I've been aware of the upcoming expiry of the DST Root CA X3 certificate which expired on 30th September 2021. My ISPconfig install has continued to renew and produce certificates via LE, but it looks like it's continuing to use the old certificate chain going back to the now expired root CA. Here's a typical chain in all my created / renewed certificates as shown by FileZilla: 0 - server certificate ok 1 - Intermediate 1 -> R3 Let's Encrypt - expiring 15/09/2025 2 - Intermediate 2 -> ISRG Root X1 - expiring 30/09/2024 3 - Root -> DST Root CA X3 - expired 30/09/2021 I've read about the issue, LE have detailed it here: https://letsencrypt.org/docs/dst-root-ca-x3-expiration-september-2021/ What I don't understand is according to the signing chain detailed here: https://letsencrypt.org/certificates/ the cross-signing doesn't appear to be working, used or recognised. HTTPS certificates seem to be OK when used with Firefox and chrome. FTP is OK when used with FlashFXP. But when using FileZilla, it complains about the expired DST Root CA X3 certificate. So is there something I should do about it? Is it something that should go away in the near future during a renewal? I'm not too worried about it apart from when a client wants to use FileZilla and gets the warnings about the expired root used in the chain.

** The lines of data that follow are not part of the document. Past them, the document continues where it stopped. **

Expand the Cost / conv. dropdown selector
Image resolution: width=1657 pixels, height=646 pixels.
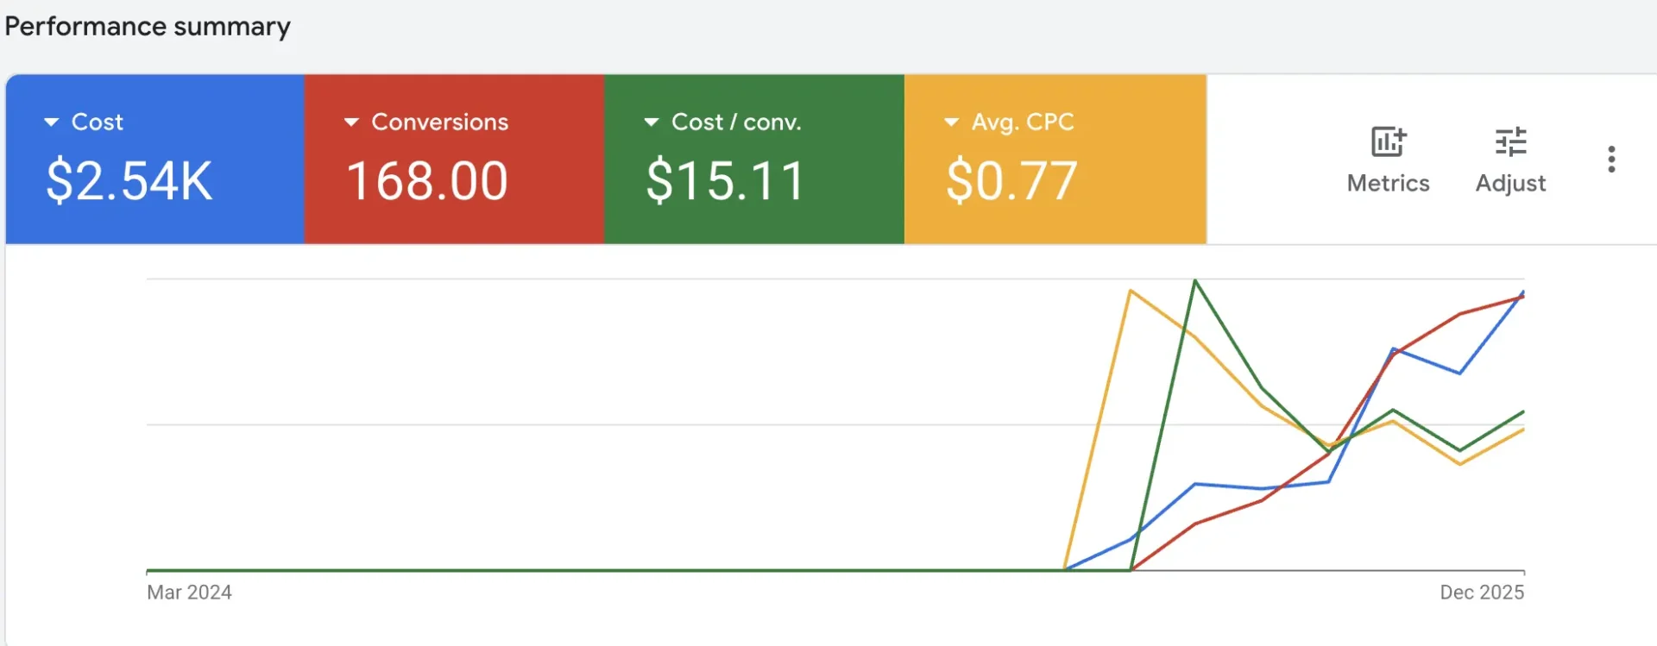click(x=650, y=122)
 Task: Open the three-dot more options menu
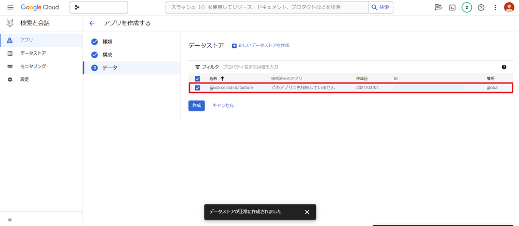[495, 7]
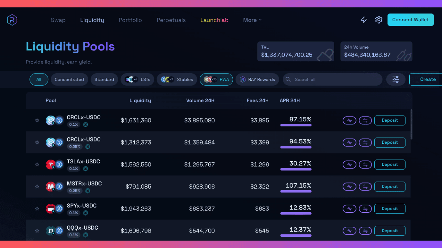Click the Raydium logo
This screenshot has height=248, width=442.
12,20
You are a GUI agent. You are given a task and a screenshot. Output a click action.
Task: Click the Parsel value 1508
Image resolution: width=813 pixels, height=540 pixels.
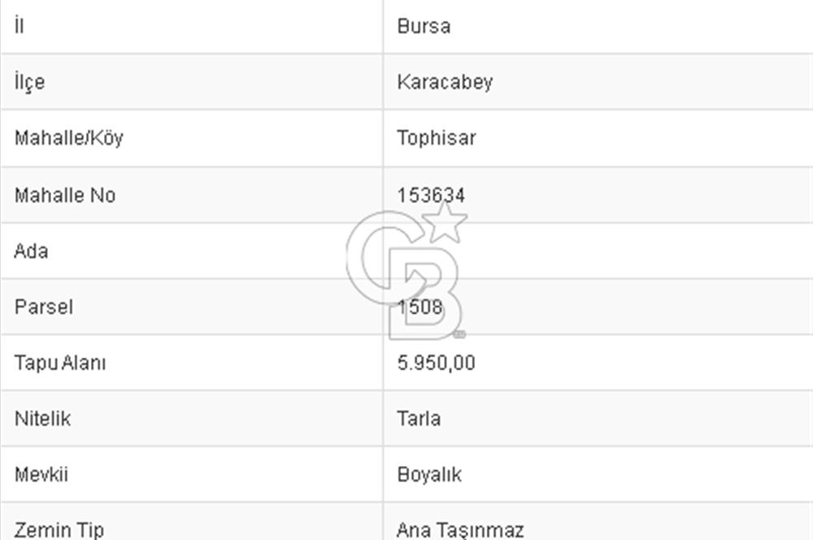pyautogui.click(x=420, y=307)
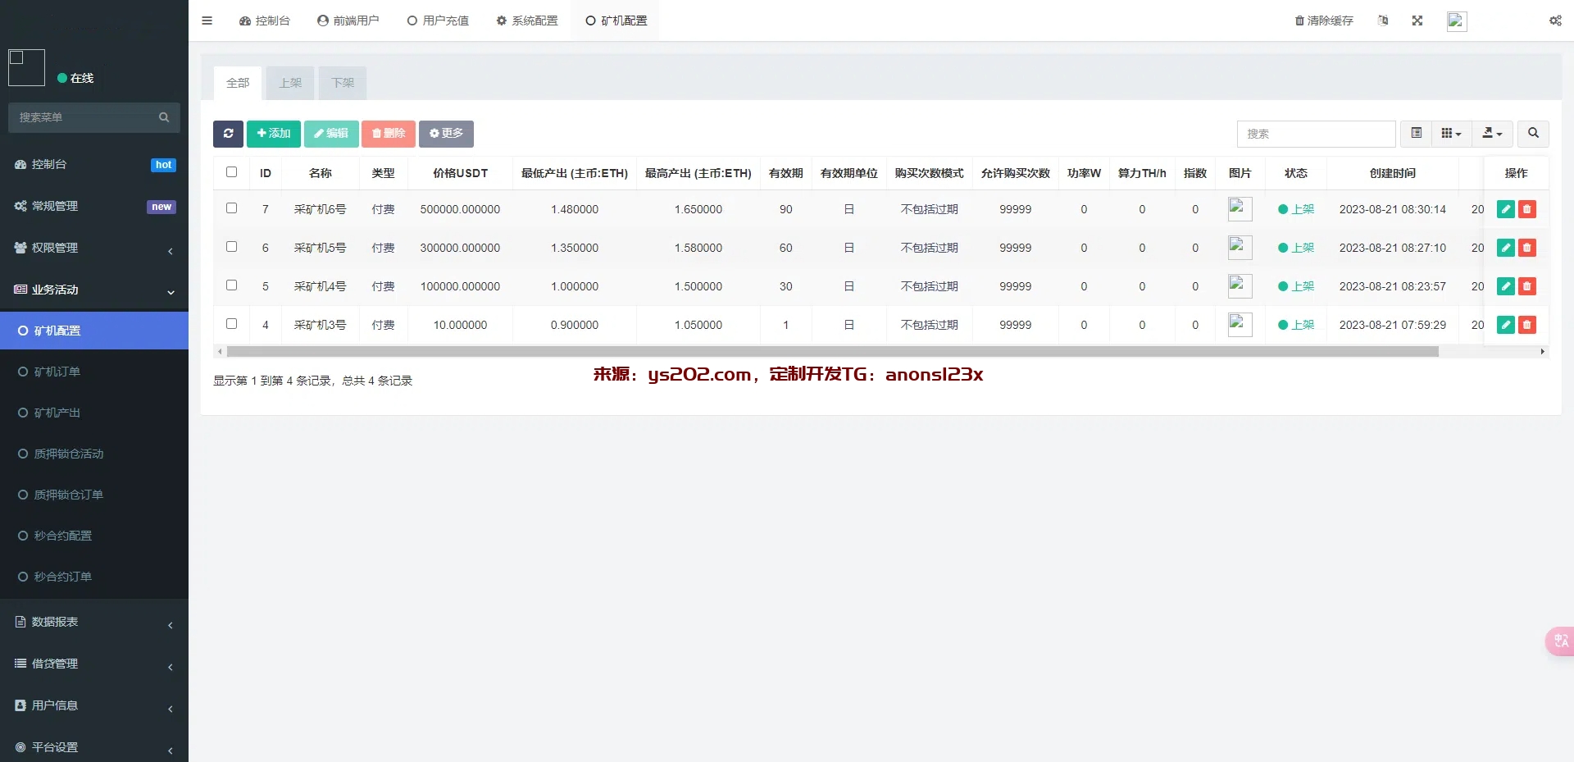Viewport: 1574px width, 762px height.
Task: Click the 搜索 input field above table
Action: click(1316, 134)
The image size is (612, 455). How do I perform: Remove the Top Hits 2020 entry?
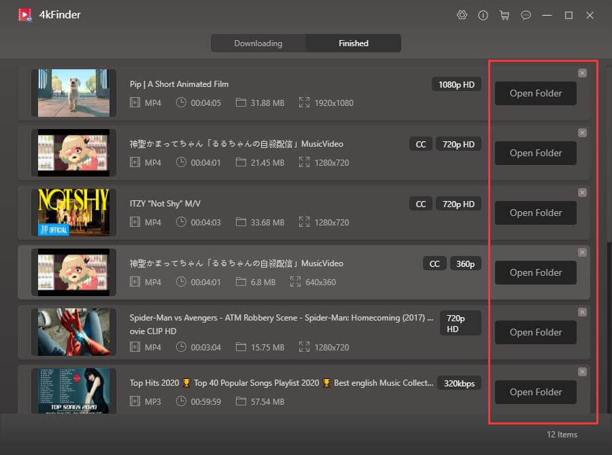point(582,372)
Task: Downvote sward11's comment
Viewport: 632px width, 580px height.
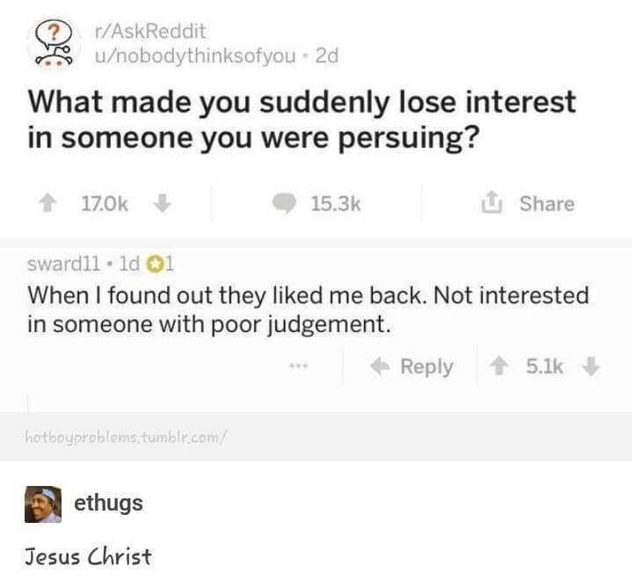Action: coord(590,366)
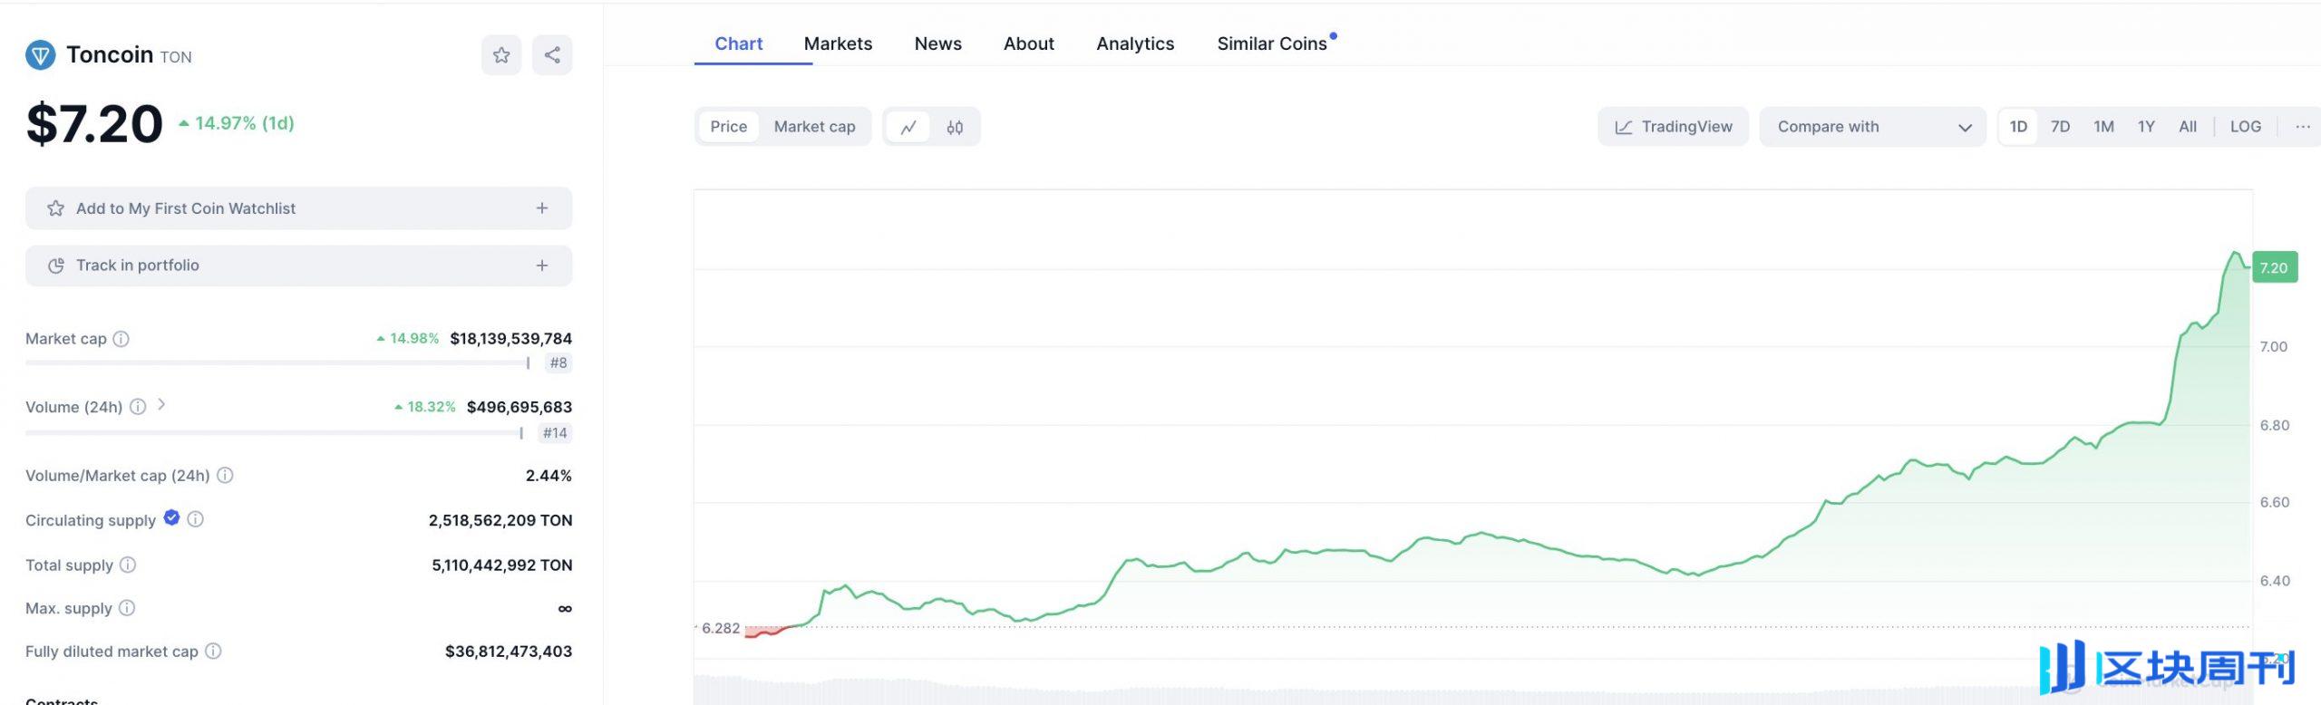Switch to candlestick chart icon

[955, 127]
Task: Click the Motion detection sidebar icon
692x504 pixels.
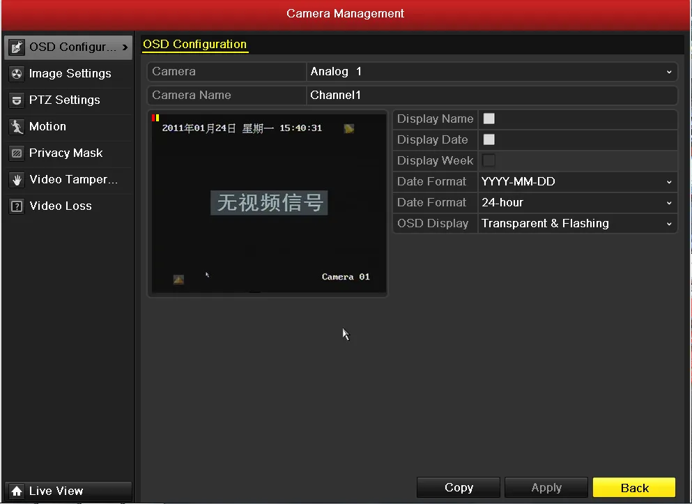Action: tap(17, 127)
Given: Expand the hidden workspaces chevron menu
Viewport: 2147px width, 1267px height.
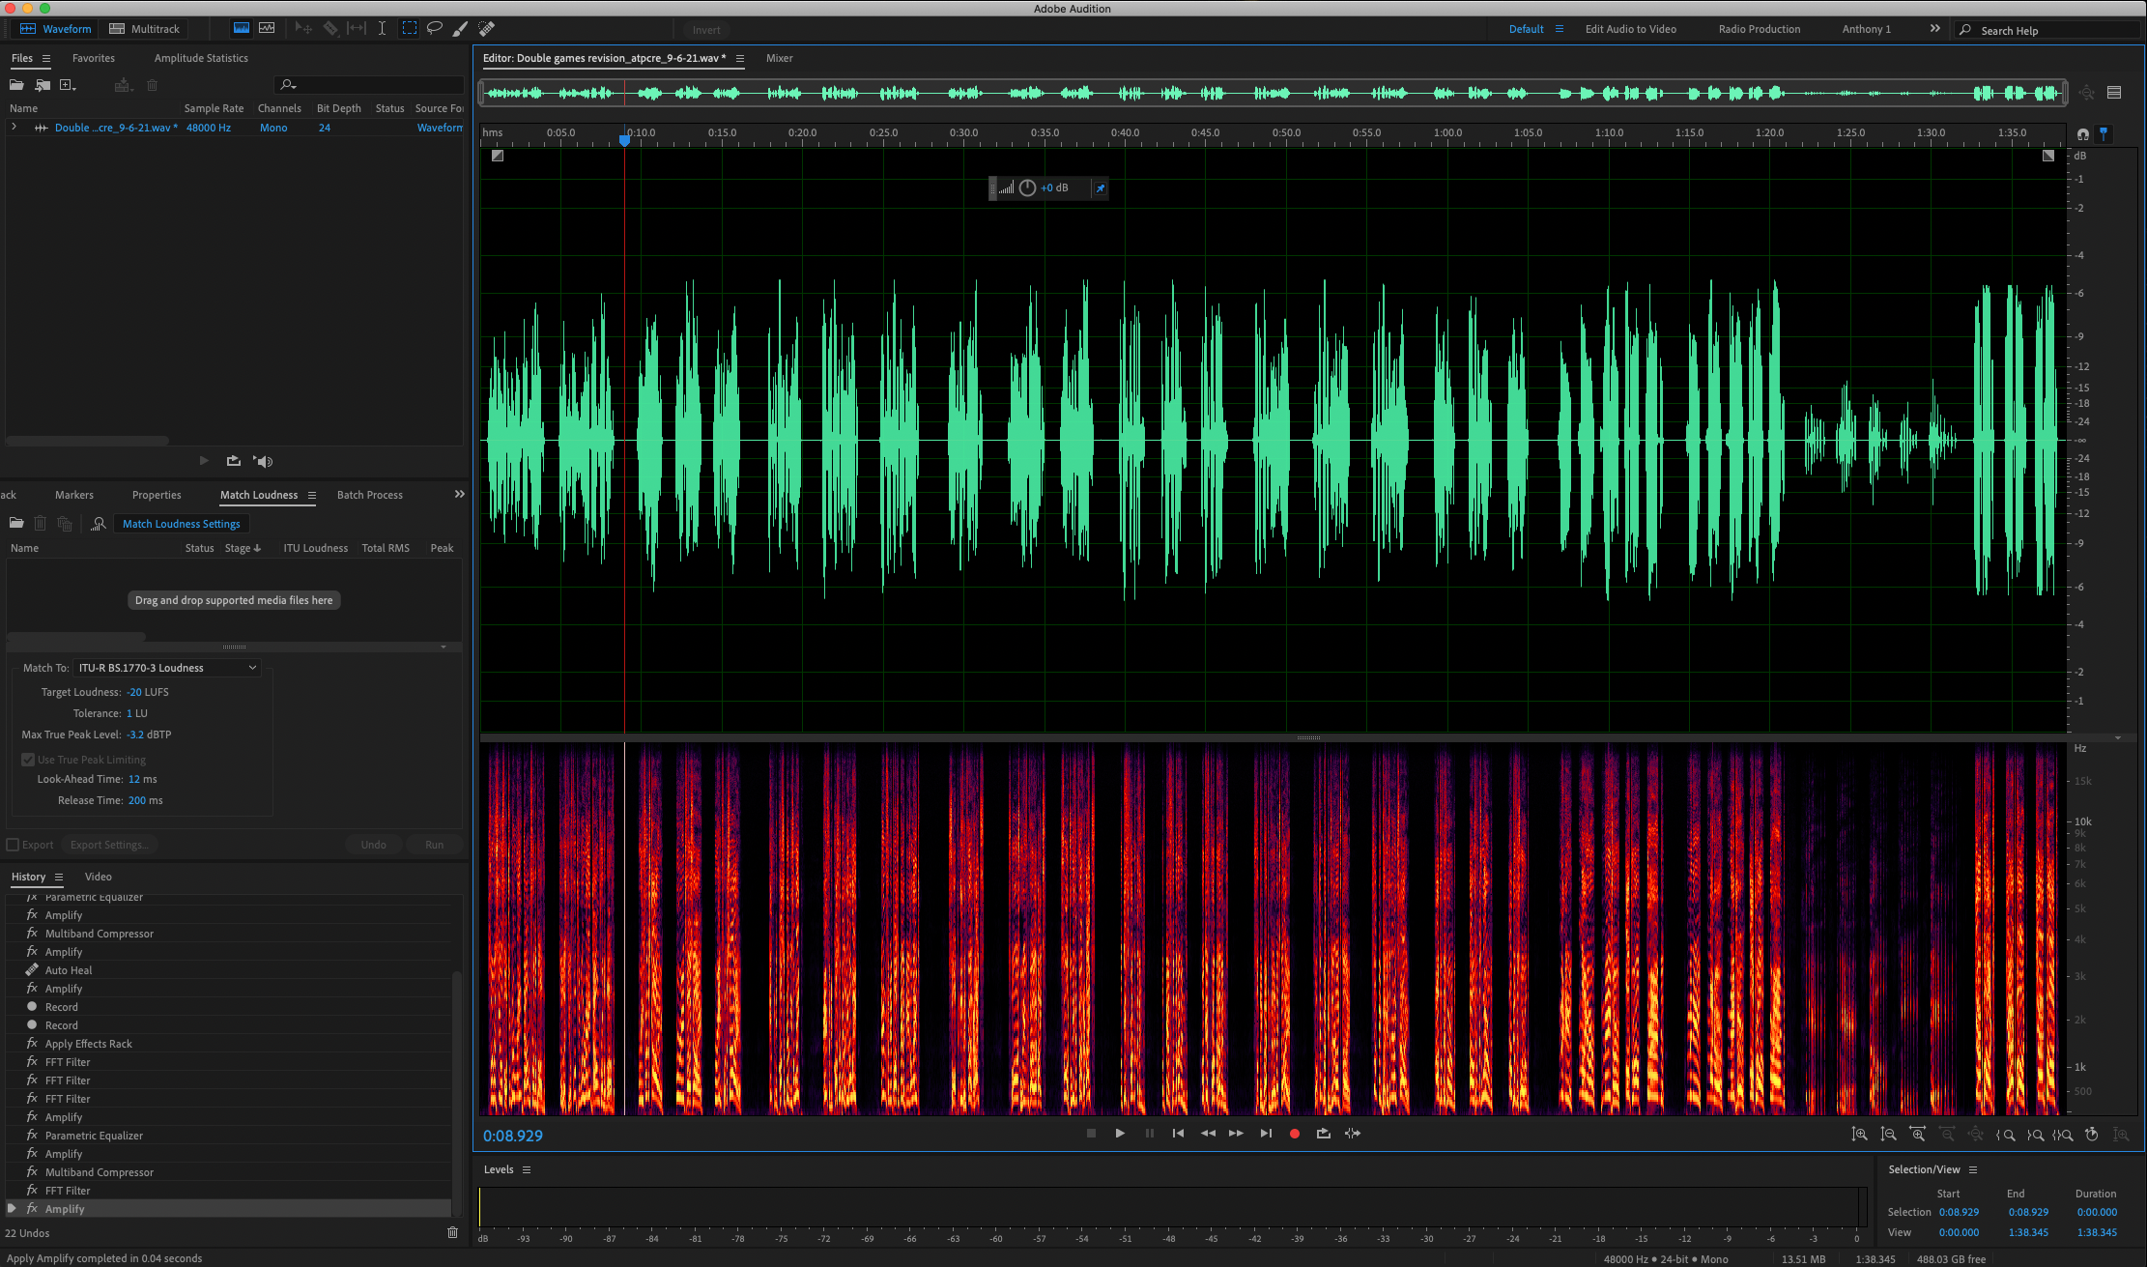Looking at the screenshot, I should (1934, 29).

Are you using an older Debian or Ubuntu version? Then please see here: https://www.howtoforge.com/communit...-expiration-september-2021.87761/#post-427870
It's a Linode running Ubuntu 20.04.3 LTS, certbot 0.40.0-1ubuntu0.1, ISPC 3.2.5 I wondered if a stupid mistake in the chaining of the actual certificate files to create the PEM, but that's OK, I have my private key + certificate + R3 intermediate + ISRG X1 root. There's no mention in there of the DST Root CA X3. This would suggest the problem is with the software (FileZilla), but having quickly searched, FileZilla does not come with any certificate information, so not sure where this DST Root CA X3 is coming from.
If someone has a problem with the certificate in the root chain and wants to permanently fix the issue with expired DST Root CA X3, just change the preferred chain from the default DST Root CA X3 to ISRG Root X1. Commands: Code: acme.sh --set-default-chain --preferred-chain "ISRG" --server letsencrypt After this renew cert in production server Code: acme.sh --renew --domian n1.domain.com --force [replace n1.domain.com to your hostname domain].